== Activity ==
If an entry holds a picture, drop the picture and restate the rest word for word.

== Dataset records ==
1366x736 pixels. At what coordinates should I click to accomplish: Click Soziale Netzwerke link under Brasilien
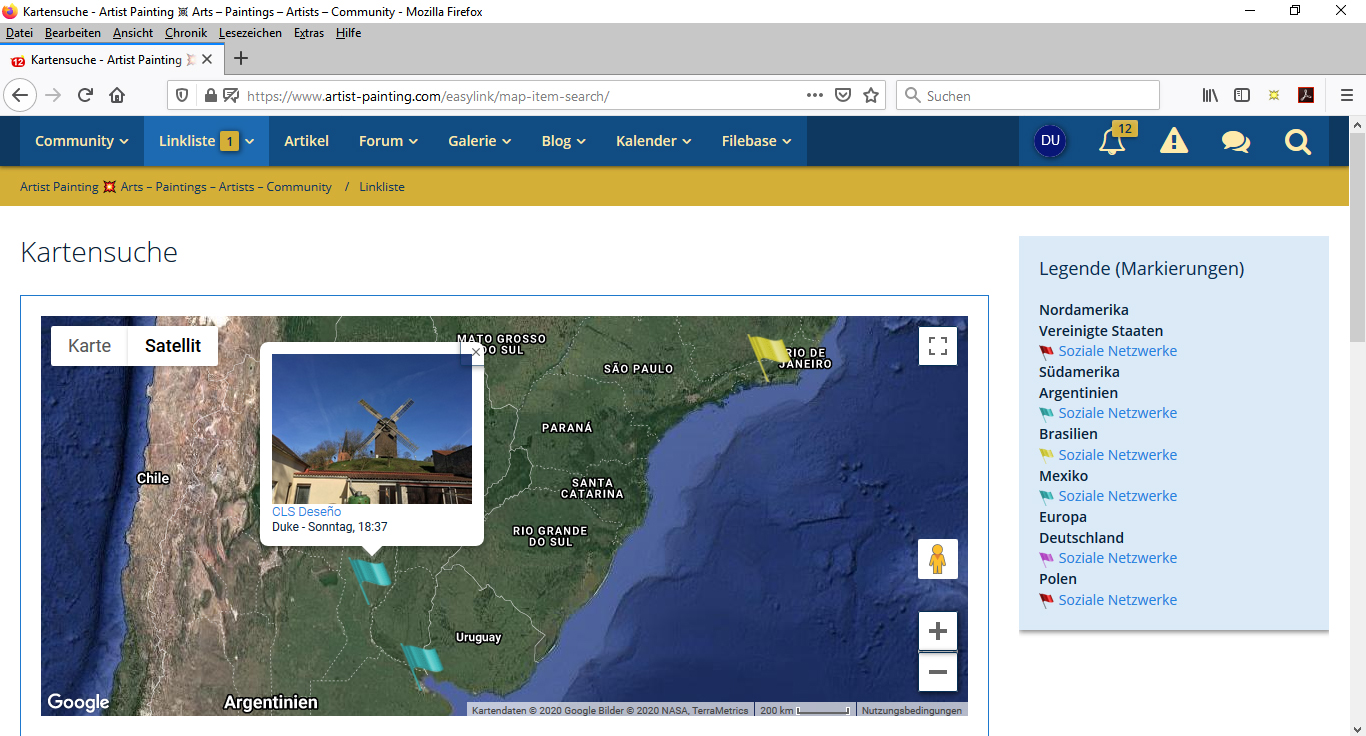1117,455
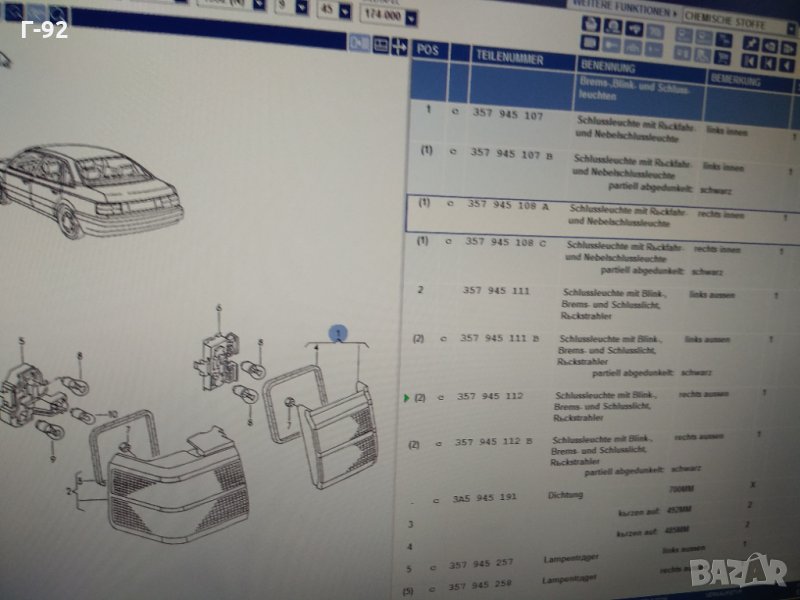Click blue callout number 1 in diagram
This screenshot has width=800, height=600.
tap(339, 332)
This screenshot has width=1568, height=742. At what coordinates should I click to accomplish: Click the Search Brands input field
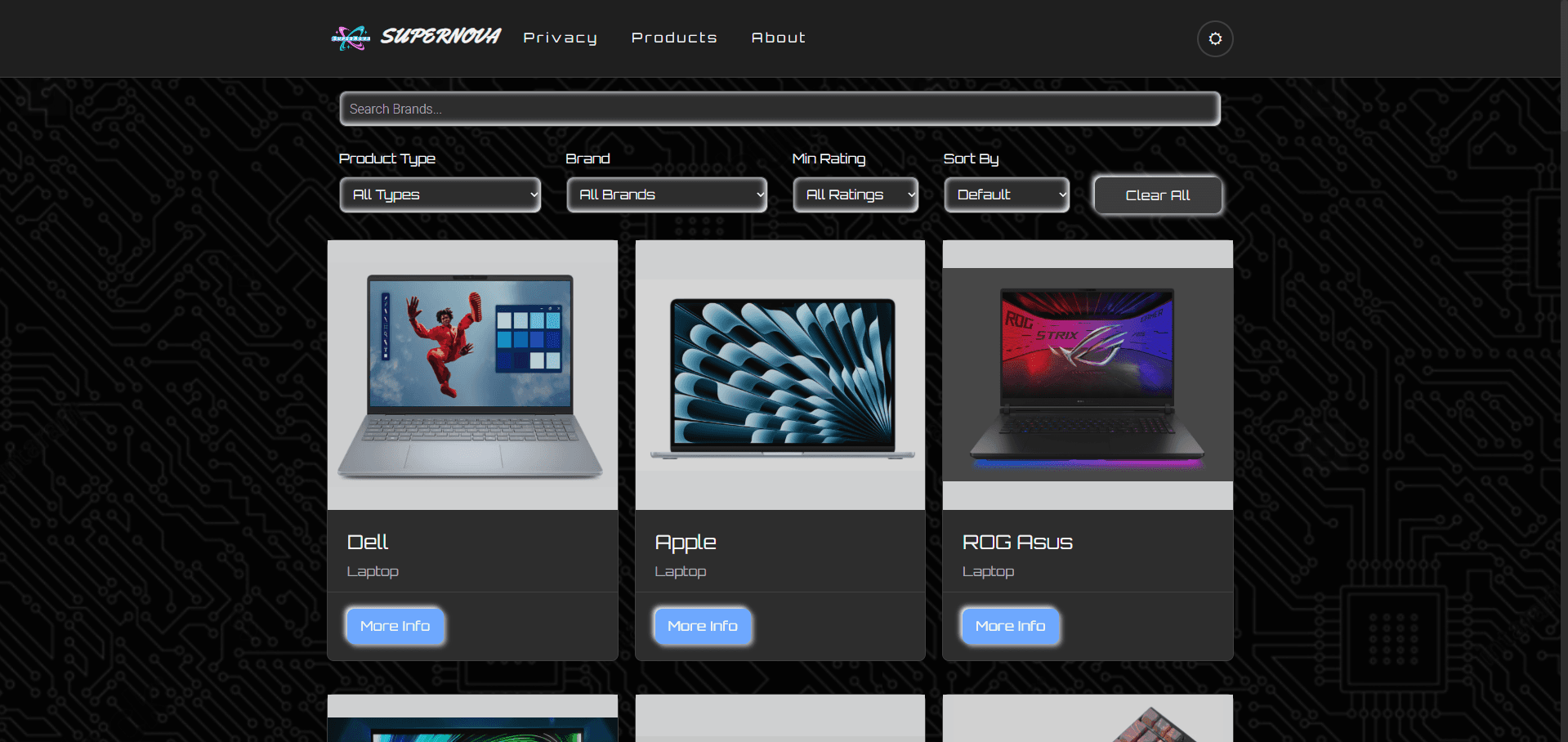click(x=780, y=109)
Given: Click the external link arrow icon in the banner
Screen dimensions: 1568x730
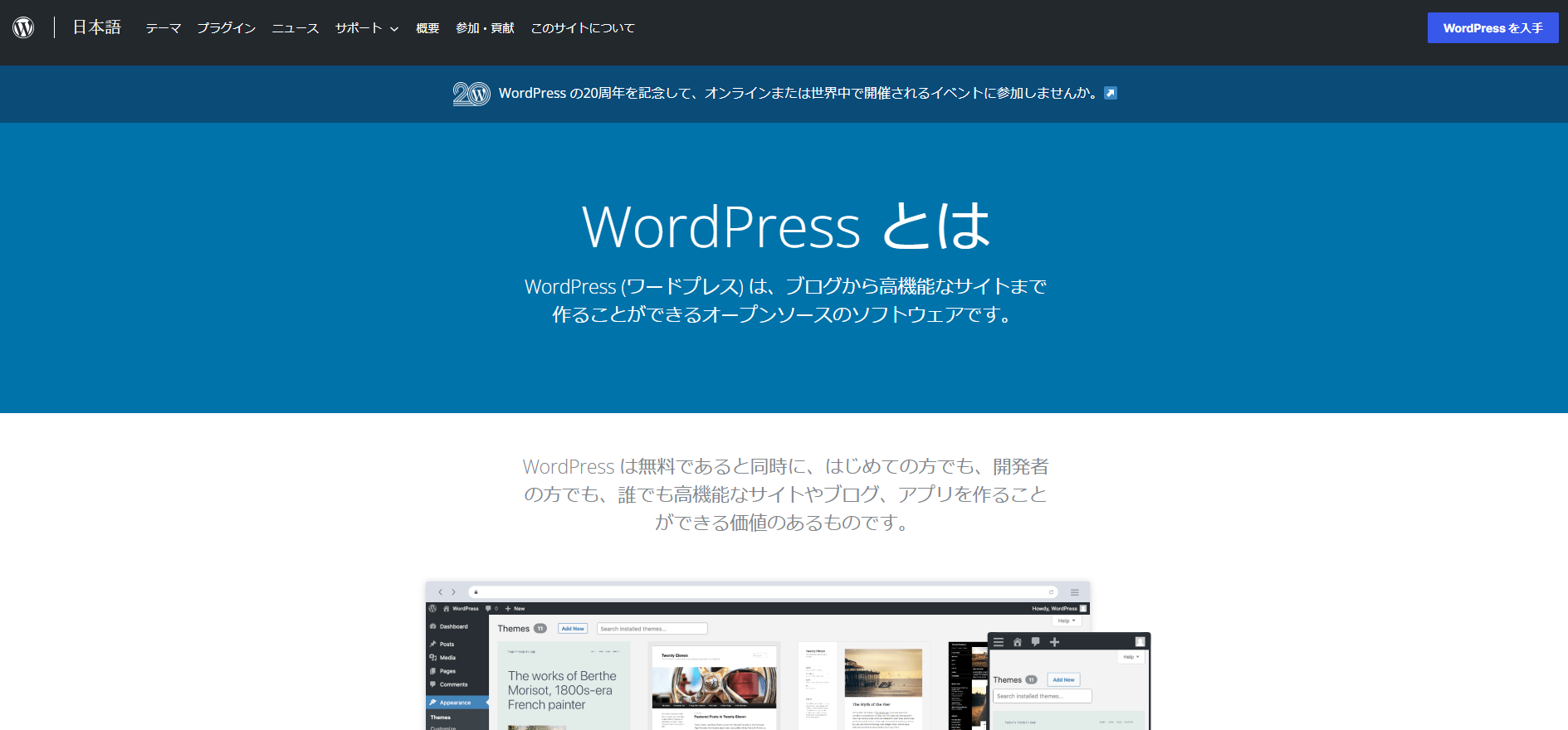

== Result of this exercise ==
1366x736 pixels. At what coordinates should I click to accomplish: Click Soziale Netzwerke link under Brasilien
1117,455
Click blue callout number 1 in diagram
This screenshot has width=800, height=600.
tap(339, 332)
This screenshot has width=1568, height=742. At what coordinates should I click to accomplish: Click the Search Brands input field
click(x=780, y=109)
Given: Click the external link arrow icon in the banner
Screen dimensions: 1568x730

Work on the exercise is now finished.